Saturday morning was finally here. I had set my alarm so I could get up before the rest of the house and have some quiet time before all the hustle and bustle of getting ready for the service. We had planned to have all our families meet at our house at 9:00am so we could get to the church on time. Everyone was in my living room and I had to walk out there and see them all standing there waiting to see me and how I was doing. I didn't want to come out of my room, I didn't want to be social with anyone. They were all talking and I loudly asked everyone to be quiet for a minute. I started to explain the order of the service and where everyone would go and sit and all the logistics. Then I started to ask my father in law, "Will you please pray.....I started crying, I couldn't even speak. Brian wrapped his arms around me while I composed myself and finally was able to say "And will you please pray for those that do not believe in Jesus today"? We prayed and left for the church. Again, sitting, waiting in the family room, Brian and I didn't want to talk to anybody and then it was time. I grabbed my kleenex and lined up behind the funeral director at the door. Brian and I walked hand in hand until we entered the sanctuary. All of our friends stood as we started to walk down the isle - I LOST IT!!! I started weeping, sobbing! The sadness was overwhelming me and I had to put my head down. I couldn't look at anyone. The service was everything I had hoped it would be. Beautiful worship for our Savior, powerful, loving words spoken by dear friends and a slideshow that had us all crying and smiling. I wish you all could have been there to see it!! At first, my heart was broken with deep sorrow for my daughter and my family but as the service went on I began to feel JOY again, HOPE again, COMFORT again. God was there, he was with us, he was comforting us!! As the service ended, we were again escorted down the isle - BUT this time was DIFFERENT - I could hold my head up. My daughter was in heaven, rejoicing, worshiping!! We then, greeted all those who came, and for those of you that did, I am forever grateful!! My heart was full of joy!! I have never felt so blessed by so many. Again, I say thank you for coming and sharing in that day with us.

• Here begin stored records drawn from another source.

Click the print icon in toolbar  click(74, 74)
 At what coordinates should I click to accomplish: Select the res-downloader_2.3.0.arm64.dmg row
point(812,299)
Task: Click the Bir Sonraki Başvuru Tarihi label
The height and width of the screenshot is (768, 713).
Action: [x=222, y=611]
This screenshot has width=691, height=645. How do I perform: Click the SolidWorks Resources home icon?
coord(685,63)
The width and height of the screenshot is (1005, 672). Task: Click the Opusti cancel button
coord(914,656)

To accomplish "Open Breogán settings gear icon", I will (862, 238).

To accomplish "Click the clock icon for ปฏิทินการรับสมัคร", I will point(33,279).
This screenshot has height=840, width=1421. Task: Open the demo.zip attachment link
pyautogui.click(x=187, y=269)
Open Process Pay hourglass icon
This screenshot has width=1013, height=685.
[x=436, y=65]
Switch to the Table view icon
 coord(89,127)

REJOICE WITH THOSE WHO REJOICE; MOURN WITH THOSE WHO MOURN. ROMANS 12:15
Soon, it was shift change and time to start the new day. We were up and getting ready to leave the hospital. Filling out information for a birth certificate and discharge papers, and packing everything to take home. Our doctor came by to see us as I was brushing me teeth. I was SO excited to tell him, "Did you hear? She lived 6 1/2 hours (he had only seen them really live about an hour and she was 33 1/2 weeks old). He smiled and said he had heard. I was so thankful for him, what an amazing compassionate doctor. And then we went home to our boys and family.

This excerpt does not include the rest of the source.